What is required:
Go through the entries and count the lines with the string "computer" in them. Give only that number.

------ Records to process ------

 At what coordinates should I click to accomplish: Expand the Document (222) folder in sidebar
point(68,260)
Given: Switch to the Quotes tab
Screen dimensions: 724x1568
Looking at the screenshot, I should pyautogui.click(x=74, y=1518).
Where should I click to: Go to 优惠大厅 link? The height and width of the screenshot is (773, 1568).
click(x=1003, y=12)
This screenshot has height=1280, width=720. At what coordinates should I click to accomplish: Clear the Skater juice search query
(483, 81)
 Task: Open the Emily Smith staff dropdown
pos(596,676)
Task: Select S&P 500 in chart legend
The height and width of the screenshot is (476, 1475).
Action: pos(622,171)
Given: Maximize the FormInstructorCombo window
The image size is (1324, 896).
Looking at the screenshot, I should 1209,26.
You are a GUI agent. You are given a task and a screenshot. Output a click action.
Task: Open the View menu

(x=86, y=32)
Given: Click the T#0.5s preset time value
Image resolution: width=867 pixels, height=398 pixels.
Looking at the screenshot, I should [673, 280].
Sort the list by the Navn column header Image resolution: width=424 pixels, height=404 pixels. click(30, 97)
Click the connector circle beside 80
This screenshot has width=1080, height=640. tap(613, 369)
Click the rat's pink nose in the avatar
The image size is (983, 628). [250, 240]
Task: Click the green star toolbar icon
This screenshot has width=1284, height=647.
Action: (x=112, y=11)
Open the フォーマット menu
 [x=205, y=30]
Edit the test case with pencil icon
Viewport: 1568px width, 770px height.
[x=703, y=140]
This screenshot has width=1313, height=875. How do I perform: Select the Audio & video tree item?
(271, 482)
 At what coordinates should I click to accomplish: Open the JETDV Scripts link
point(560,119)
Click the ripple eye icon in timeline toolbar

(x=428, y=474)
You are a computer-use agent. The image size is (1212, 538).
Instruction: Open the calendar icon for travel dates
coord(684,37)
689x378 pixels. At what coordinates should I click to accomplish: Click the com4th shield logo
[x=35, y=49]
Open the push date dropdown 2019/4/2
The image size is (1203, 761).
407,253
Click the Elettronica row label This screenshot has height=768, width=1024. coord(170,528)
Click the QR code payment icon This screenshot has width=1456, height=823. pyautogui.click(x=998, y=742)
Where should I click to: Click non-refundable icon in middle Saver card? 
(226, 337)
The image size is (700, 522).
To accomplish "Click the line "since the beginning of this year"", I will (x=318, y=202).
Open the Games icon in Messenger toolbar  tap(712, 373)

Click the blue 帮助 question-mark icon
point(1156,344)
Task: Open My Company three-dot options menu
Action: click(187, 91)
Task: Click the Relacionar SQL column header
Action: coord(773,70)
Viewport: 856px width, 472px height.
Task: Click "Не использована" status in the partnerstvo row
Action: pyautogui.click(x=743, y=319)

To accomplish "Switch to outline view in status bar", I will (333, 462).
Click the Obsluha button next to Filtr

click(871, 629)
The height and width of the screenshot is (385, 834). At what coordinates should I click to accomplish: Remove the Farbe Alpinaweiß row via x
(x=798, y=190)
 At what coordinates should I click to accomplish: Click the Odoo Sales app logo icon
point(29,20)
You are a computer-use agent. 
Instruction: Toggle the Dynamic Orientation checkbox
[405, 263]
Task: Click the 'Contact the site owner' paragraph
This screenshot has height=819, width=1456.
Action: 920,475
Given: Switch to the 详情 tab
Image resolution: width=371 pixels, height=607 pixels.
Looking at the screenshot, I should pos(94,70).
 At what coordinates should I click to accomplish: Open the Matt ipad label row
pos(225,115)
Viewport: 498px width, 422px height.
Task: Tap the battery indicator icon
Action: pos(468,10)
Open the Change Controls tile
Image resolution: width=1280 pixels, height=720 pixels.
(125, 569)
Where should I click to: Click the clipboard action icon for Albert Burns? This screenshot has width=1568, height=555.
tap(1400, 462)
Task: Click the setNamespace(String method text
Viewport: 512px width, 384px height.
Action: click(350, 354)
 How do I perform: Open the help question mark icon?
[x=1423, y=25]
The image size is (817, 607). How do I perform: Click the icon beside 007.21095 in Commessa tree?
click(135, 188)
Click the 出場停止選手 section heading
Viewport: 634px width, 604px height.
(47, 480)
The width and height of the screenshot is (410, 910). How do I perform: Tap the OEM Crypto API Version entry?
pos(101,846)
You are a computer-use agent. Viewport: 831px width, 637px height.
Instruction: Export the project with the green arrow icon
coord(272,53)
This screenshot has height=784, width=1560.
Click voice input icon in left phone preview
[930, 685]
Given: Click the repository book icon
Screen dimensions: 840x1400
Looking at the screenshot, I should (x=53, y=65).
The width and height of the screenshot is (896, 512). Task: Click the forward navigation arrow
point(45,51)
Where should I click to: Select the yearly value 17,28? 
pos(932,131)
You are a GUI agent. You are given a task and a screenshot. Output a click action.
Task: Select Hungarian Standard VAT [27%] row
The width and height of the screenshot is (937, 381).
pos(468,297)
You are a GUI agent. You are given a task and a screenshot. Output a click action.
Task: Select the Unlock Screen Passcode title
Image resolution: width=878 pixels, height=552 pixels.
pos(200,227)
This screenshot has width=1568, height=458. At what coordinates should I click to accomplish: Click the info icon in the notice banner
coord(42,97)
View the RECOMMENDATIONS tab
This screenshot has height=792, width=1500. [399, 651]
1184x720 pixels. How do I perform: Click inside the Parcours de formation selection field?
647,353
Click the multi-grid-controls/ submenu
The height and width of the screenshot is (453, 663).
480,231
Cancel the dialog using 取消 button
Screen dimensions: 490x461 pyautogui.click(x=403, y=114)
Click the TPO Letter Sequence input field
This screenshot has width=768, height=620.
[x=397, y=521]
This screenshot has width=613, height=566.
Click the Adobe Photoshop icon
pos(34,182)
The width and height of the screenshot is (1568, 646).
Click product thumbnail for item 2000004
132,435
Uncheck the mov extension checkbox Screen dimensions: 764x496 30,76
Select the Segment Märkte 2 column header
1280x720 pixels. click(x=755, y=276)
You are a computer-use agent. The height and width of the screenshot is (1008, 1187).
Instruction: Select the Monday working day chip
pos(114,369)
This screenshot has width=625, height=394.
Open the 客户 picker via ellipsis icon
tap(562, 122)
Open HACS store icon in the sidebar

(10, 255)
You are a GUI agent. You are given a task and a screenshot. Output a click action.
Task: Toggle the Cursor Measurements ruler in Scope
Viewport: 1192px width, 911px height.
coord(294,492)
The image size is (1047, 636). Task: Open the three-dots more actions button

------

Written answer:
4